Financial institutions are seeing a surge in attacks that could put any of them at risk for a security breach. The financial sector is one of the most frequently targeted industries in the world, resulting in massive liabilities for organizations because their customers are exposed to identity theft and fraud. No financial institution can afford to be complacent because any organization can be the victim of a security breach. Security is too important not to be given due consideration, and the threats against the financial sector look like they will only continue to escalate.

The Sarbanes-Oxley Act (SOX), a federal law enacted in 2002, was "An Act to protect investors by improving the accuracy and reliability of corporate disclosures made pursuant to the securities laws, and for other purposes". All organizations, large and small, must comply. Yet SOX's computer security requirements remain vague, and auditors' evaluations continue to be subjective. SOX makes monitoring of financial institution's 'internal controls' the personal responsibility of the CEO and CFO. What constitutes 'internal controls' is not exactly specified, but what is clear is that the corporate officers are being held personally liable for compliance.To pass a SOX audit, your company must implement security best practices for any system that touches anything and everything related to financial reporting and accounting systems. This monitoring must also be reviewed by an outside firm.
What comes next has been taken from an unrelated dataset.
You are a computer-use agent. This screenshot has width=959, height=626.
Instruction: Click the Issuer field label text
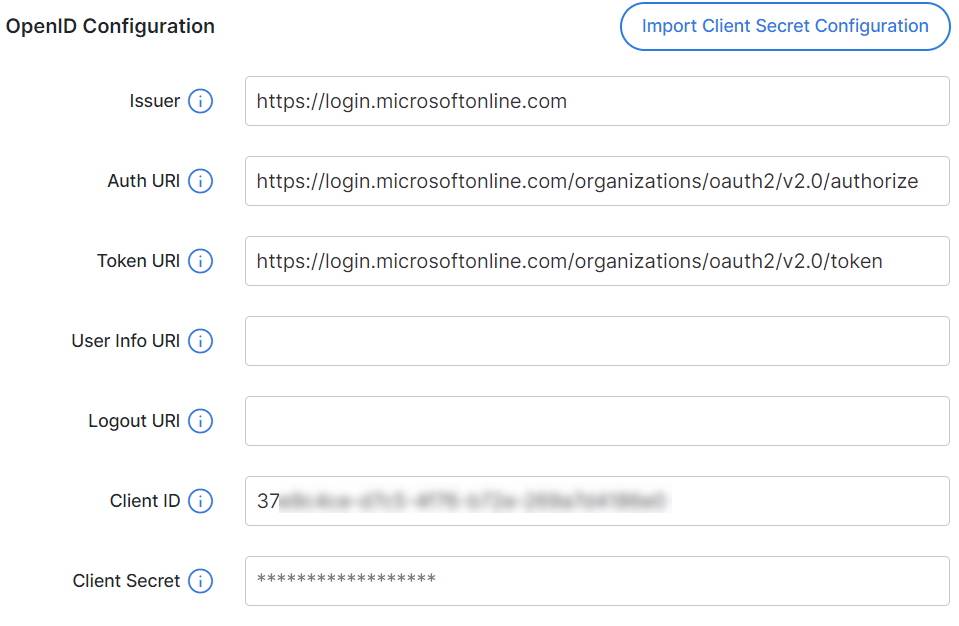(154, 101)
The Gramm-Leach-Bliley Act (GLBA) requires financial institutions to implement a comprehensive network security program that protects the privacy of customer records. These standards are mandatory requirements, with specific information security guidelines and checklists made available to provide guidance on compliance. Institutions must employ an integrated security strategy that establishes perimeter (firewall) security and security inside the network, adopting a proactive network security risk management capability. Security detection tools (Intrusion Detection Systems) are to be considered in cases where a high degree of GLBA data exists.

CLEARNETWORK delivers comprehensive perimeter firewall security, Network Security Monitoring (NSM) services, and Email Security services, allowing your firm to concentrate on value-added functions and business processes rather than performing labor-intensive security tasks. We have delivered these integrations and services successfully to numerous clients, all of whom experience the ease of management and peace of mind knowing that their data is safe and that they are meeting and exceeding their SOX and GLBA requirements.

SEC Rule 17a-4 has been regulating the data retention practices of financial firms since the Securities Exchange Act of 1934. This long history along with the SEC's amendments and clarifications on electronic storage, have made 17a-4 one of the clearest regulations from an IT implementation perspective. While the requirements are relatively clear, meeting them while dealing with rapidly growing email stores, make complying with 17a-4 a daunting challenge. From a legal perspective, litigation is fought on the basis of the documentary record, and the litigant best able to recreate it at the lowest cost carries a valuable advantage into any dispute. CLEARNETWORK's cloud-based email storage was offered with this in mind.